Across the records below, count the lines that contain "dropdown" and write down only the count.

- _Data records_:
● ● ● ● ●

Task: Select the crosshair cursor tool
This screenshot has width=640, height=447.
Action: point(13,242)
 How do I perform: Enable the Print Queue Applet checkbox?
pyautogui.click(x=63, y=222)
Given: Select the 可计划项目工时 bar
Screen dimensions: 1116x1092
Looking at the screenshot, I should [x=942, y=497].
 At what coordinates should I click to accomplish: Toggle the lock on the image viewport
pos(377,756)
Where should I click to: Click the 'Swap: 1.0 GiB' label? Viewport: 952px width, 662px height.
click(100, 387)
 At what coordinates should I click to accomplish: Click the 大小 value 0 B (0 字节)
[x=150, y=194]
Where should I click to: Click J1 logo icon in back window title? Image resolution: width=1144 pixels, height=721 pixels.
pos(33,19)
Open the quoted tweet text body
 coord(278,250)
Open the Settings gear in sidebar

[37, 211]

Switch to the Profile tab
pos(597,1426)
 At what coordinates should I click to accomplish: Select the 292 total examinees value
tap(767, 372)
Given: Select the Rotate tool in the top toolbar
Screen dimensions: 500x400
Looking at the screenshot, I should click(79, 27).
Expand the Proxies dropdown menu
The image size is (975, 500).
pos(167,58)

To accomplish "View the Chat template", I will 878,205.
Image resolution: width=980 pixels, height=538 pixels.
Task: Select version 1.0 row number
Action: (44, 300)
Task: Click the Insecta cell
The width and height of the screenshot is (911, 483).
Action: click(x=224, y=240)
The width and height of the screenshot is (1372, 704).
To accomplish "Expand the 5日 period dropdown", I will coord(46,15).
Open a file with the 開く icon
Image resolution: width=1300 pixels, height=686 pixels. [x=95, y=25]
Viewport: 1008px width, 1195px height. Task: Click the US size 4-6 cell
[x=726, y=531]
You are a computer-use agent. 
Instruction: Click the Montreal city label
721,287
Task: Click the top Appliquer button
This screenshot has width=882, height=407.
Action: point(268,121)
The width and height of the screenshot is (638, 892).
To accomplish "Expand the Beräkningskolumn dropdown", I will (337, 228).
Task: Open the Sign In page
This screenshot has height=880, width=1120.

● ● ● ● ●

- _RESULT OF THIS TASK_: 3